The curve of interest rates for differently maturing bonds is usually upwards, meaning that if you lend the government your cash (ie buy a government bond) for ten years you would normally expect to get a higher interest rate (yield) than if you lent the government your money for just three months.  But sometimes, in the market for buying and selling government bonds (the ‘secondary market’), the yield on the ten-year bond falls below that of the two-year or even three-month bond.  Then you have an inverted yield curve.

Why does this happen?  What it suggests is that investors in financial assets (who are banks, pension funds, companies and investment funds) are so worried about the economy that they no longer want to hold the stocks or bonds of companies (ie invest in or lend them cash).  It’s too risky and so instead investors prefer to hold very safe assets like government bonds – as the governments of Germany, Japan, the US or the UK are not going to go bust like a company or bank.

If investors buy more government bonds, they drive the price of those bonds up in the market.  The government pays an annual fixed interest on that bond until it matures, so if the price of the bond keeps rising, then the yield on that bond (ie. interest rate/bond price) keeps falling.  And then the bond yield curve can invert. Empirical evidence shows that every time that happens for a sufficient period (some months), within a year or so, an economic recession follows.

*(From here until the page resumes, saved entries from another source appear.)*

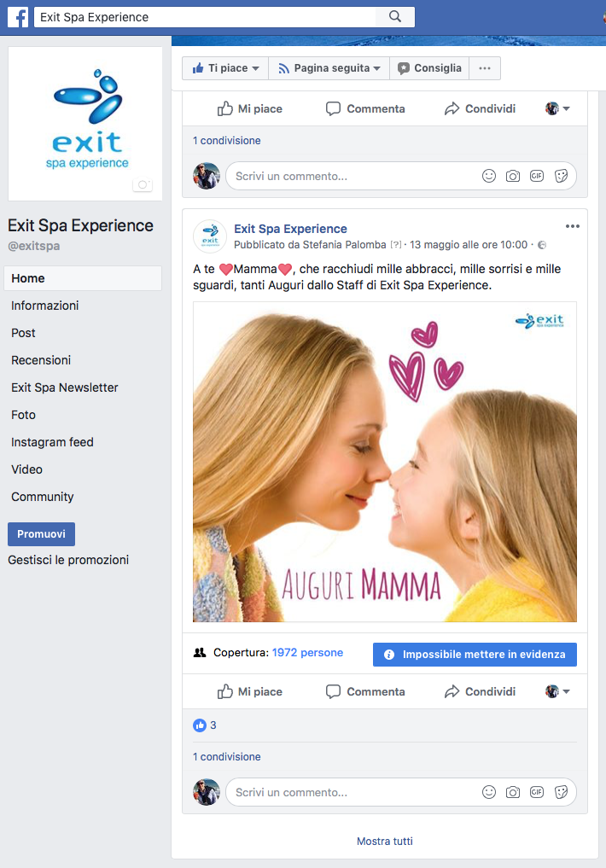Open the page more options ellipsis menu
This screenshot has width=606, height=868.
click(x=485, y=68)

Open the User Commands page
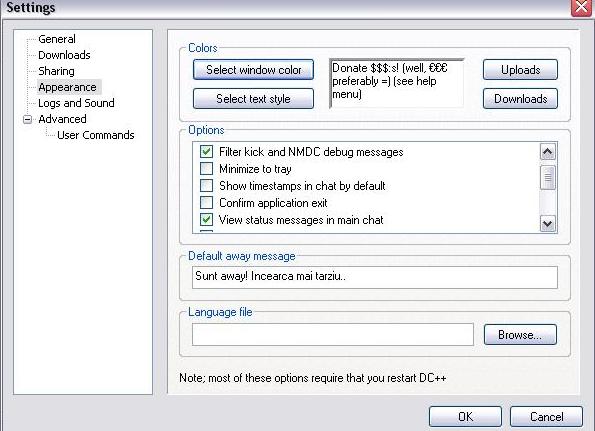point(96,135)
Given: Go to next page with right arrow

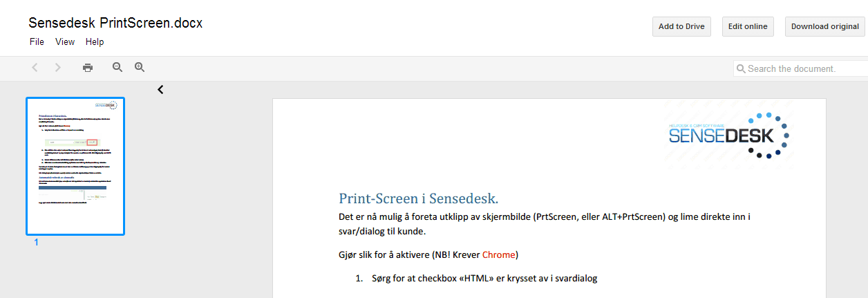Looking at the screenshot, I should tap(58, 68).
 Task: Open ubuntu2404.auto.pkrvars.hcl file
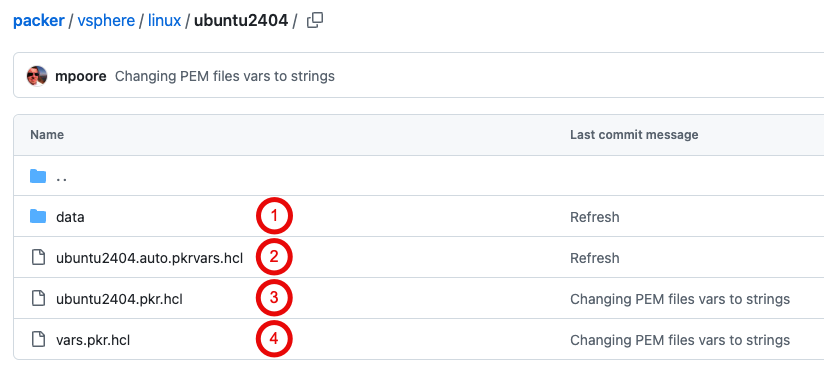click(150, 258)
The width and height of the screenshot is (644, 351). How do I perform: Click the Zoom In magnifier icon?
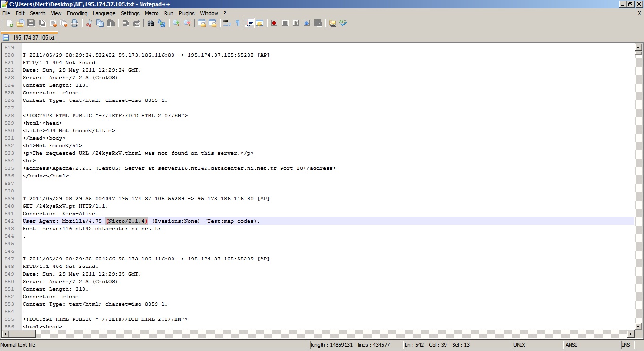pyautogui.click(x=176, y=23)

How reliable is this indicator of a recession coming?  Two Bloomberg authors have questioned the validity of inverted yield for causation; it may be that an inverted curve correlates with recessions, but that is no confirmation that another recession is on its way because all it shows is that investors are fearful of recession and they could well be wrong.  Indeed, when you look at corporate bonds, there is no inverted curve.  Longer-term corporate bonds have a much higher yield than short-term bonds.

On the other hand, JP Morgan economists recently did some regressions on the inverted yield curve and reckoned that the very low inflation that most major economies have experienced in the post Great Recession period may have altered the reliability of the indicator to some extent because the yield curve could go flat but not really express investor fear and loathing of stocks.  Even so, JP Morgan still reckoned it was a valuable indicator.  Currently, the US bond yield curves (10yr-3m) and (10yr-2yr) have inverted.  And as you can see from the JPM graph below, that every time that has happened before, a recession has followed (the grey areas) within a year.

JP Morgan reckons on this basis the current probability of a slump in the US economy within a year is about 40-60%.

And this is the US, the capitalist economy with still the best economic performance of the G7, with real GDP growth at about 2.3%.  Everywhere else in the G7, in Europe, in Asia, and also in many large so-called emerging economies, economic growth is falling fast towards zero and below.  Look at this list:

Canada: 1.3%; France 1.3%; Japan 1.2%; UK 1.2%; Russia 0.9%; Brazil 0.5%; Germany 0.4%; Italy 0.0; Mexico -0.7%;  Turkey -2.6%; Argentina -5.8%.  Only China, India and Indonesia can record decent growth rates and even here, there is a rapid slowdown.

I have reported before on the manufacturing and industry activity indexes that show the world is already in a manufacturing sector recession and only ‘service sectors’ like health, education, tourism etc are keeping the world economy moving.  But those sectors are ultimately dependent on the health of the productive sectors of a capitalist economy for their sales and profits.

In some of the major economies, there is so-called full employment, at least on the official stats, even if it is temporary, part-time, self-employed and on basic wage levels.  This employment income helps to keep spending going, but in many countries it is not enough, so that household savings are being run down.  For example, in the UK, the household savings rate is at a 50-year low.  So people cannot keep borrowing indefinitely, even though interest rates are very low.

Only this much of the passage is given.